Reputation: 113
I wrote the following backpropagation algorithm to model the two input identity function
clc
% clear
nh = 3; % neurons in hidden layer
ni = 2; % neurons in input layer
eta = .001; % the learning rate
traningSize =100;
for x=1:traningSize
input = rand(traningSize,ni);
test = input;
end
nk = size(test,2); % neurons in output layer
b1 = rand(1,nh);%+ .5;
b2 = rand(1,nk);%- .5;
w1 = rand(nh,ni) + .5;
w2 = rand(nk,nh) - .5;
figure
hold on;
for iter = 1 :5000
errSq = 0;
for x = 1: traningSize
a0 = input(x,:);
ex = test(x,:);
[a1, a2]= feedForward(a0,w1,w2,b1,b2);
del2 = (a2-ex) .* (1-a2) .* (a2);
del1 = (del2 * w2) .* (1-a1) .* (a1);
delB2 = del2;
delB1 = del1;
delW2 = zeros(nk,nh);
for i = 1:nh
for j = 1:nk
delW2 = a1(i) * del2(j);
end
end
for i = 1:ni
for j = 1:nh
delW1 = a0(i) * del1(j);
end
end
b2 = b2 - eta * delB2;
b1 = b1 - eta * delB1;
w2 = w2 - eta * delW2;
w1 = w1 - eta * delW1;
errSq = errSq + sum(a2-ex) .* sum(a2-ex);
end
cost = errSq /(2 * traningSize);
plot(iter,cost,'o');
if cost < 0.005
cost
break
end
end
cost
The feedForward function :
function [a1, a2] = feedForward(a0,w1,w2,b1,b2)
z1 = a0 * w1' + b1;
a1 = sig(z1);
z2 = a1 * w2' + b2;
a2 = sig(z2);
end
The cost function plot
Now what am i messing up ?
Is it some programmatic error that have escaped my notice ? or am I implementing the algorithm wrongly?

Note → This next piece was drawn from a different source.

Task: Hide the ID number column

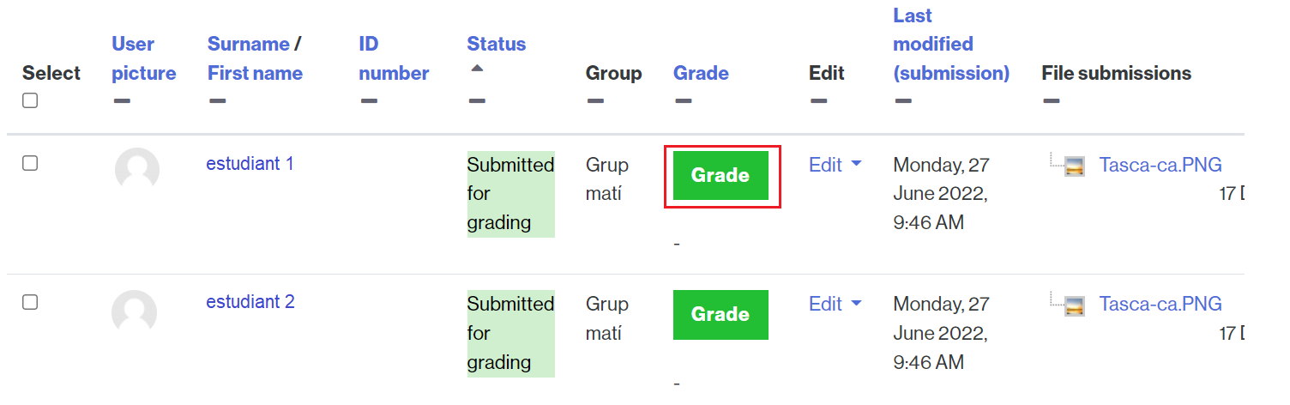Action: [x=369, y=101]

when I test the resulting weights the calculated cost is as trained but the results are completely wrong
Blue > expected output ; red > output of neural network
also why does the cost value sometimes rises before decreasing (like in figure 1)
Upvotes: 0
Views: 68
Reputation: 113
As it turn out I needed to correct a programing bug;
delW2 = zeros(nk,nh);
for i = 1:nh
for j = 1:nk
delW2(j,i) = a1(i) * del2(j); % forgot the index for delW2
end
end
delW1 = zeros(nh,ni); % initilize delWI1 (although this is optional)
for i = 1:ni
for j = 1:nh
delW1(j,i) = a0(i) * del1(j); % forgot the index for delW1
end
end
And eliminate the sigmoid function from the output layer. ie make a linear output layer to get acceptable results.
I'm not sure why the linear output layer is strictly required though and would like comments on that.
Upvotes: 1